Rep Bradley Slagh
Rep. Slagh: Governor must eliminate red tape that is hurting small businesses during pandemic
RELEASE|December 9, 2020
Contact: Bradley Slagh

State Rep. Bradley Slagh, of Zeeland, today called on Gov. Gretchen Whitmer to take swift action to help prevent Michigan’s bar and restaurant industry from going bankrupt as a result of current restrictions. 

On Nov. 15, the state health department dealt an unnecessary blow to employees and job providers by installing a three-week ban on indoor dining. Earlier this week, the governor announced her health department would extend the ban through Dec. 20. 

Roughly 2,000 Michigan bars, breweries and restaurants have already permanently closed their doors this year, with another 6,000 establishments on the verge of collapse due to the latest COVID-19 restrictions, according to the Michigan Restaurant and Lodging Association. Slagh said the governor and her administration are directly responsible for the thousands of forced closures and employee layoffs within the industry and that they must also be responsible for getting establishments out of the mess they created – be it through financial relief and or temporary licensing reforms. 

“The COVID-19 pandemic restrictions have proven to be very unforgiving to Michigan’s restaurant industry and the hard-working people who depend on it to pay their bills and provide for their families,” Slagh said. “I have had several small-business owners tell me they are on the verge of losing everything if swift action is not taken.” 

White Flame Brewing Co. in Slagh’s district is one of many establishments across Michigan exploring creative ways to generate business and comply with the indoor dining ban. White Flame Brewing Co. submitted an application to the Michigan Department of Licensing and Regulatory Affairs to expand its business license and establish an outdoor dining area on its premises, however the department said the application will not be processed until January 2021. Slagh’s office continues to work with the department and a trade group to process the application in a more timely manner. 

Slagh said the timeline provided by the department to process the application is discouraging, arguing businesses should only be required to notify the state to establish outdoor dining areas since the state stripped them of their indoor dining space. 

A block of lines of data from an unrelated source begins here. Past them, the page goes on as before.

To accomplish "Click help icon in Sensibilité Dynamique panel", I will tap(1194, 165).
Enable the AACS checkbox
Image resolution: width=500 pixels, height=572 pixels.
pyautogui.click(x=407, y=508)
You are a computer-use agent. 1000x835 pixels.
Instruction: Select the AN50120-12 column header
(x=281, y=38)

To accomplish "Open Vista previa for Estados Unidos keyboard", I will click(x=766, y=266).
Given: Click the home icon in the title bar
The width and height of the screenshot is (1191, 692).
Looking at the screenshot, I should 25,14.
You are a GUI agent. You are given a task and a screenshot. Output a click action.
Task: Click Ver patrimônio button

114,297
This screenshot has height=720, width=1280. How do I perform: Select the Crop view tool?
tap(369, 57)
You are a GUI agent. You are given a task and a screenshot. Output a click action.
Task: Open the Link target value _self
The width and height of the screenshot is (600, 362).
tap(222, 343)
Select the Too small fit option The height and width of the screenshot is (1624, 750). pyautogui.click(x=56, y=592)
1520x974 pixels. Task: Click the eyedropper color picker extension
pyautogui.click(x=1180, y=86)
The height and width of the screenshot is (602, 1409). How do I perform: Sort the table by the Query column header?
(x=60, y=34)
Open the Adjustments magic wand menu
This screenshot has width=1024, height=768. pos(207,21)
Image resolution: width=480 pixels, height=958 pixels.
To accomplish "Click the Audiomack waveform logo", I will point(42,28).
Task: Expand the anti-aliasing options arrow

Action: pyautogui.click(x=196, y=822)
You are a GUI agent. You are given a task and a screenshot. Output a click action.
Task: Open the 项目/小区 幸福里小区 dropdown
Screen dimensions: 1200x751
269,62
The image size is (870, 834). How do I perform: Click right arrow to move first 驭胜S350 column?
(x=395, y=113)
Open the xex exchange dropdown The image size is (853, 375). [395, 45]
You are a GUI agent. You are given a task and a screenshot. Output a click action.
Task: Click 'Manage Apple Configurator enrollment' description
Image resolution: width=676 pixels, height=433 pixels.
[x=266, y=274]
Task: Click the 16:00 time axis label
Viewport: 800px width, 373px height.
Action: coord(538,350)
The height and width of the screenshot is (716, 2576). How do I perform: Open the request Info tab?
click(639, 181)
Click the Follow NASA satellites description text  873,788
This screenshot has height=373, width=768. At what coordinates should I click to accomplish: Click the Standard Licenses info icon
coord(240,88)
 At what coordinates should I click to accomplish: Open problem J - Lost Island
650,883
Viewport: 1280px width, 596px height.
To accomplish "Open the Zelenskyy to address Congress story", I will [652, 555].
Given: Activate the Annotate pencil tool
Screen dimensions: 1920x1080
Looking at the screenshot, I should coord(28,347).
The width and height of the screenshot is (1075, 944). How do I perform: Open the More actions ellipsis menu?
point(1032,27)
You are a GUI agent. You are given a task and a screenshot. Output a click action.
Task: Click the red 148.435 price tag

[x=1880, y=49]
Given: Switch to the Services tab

“This is a perfect example underscoring the need to cut regulations and strive for a more limited government,” Slagh said. “It should never be harder to establish a business than have it be taken away by the government – especially here in Michigan. The governor needs to start working with the industry on a compromise that allows reopening, provided that businesses put in place the necessary health protocols.”

Only a handful of COVID-19 outbreaks have been attributed to restaurants, according to investigation data tracked by the state health department. Slagh said after the months-long stay-at-home order and ban on indoor dining were lifted as a result of the Michigan Supreme Court’s ruling, most bars, breweries and restaurants went above and beyond to make adjustments – spending thousands to ensure the safety of patrons.  

“Looking at the data and the magnitude of restrictions forced upon them, you can’t blame bars, breweries and restaurants for feeling like they have a target on their backs,” Slagh said. “They don’t deserve any of this. The governor should either reopen establishments for safe indoor dining or start working with the industry on solutions that will allow more job providers to keep their business doors open and hard-working Michiganders employed.”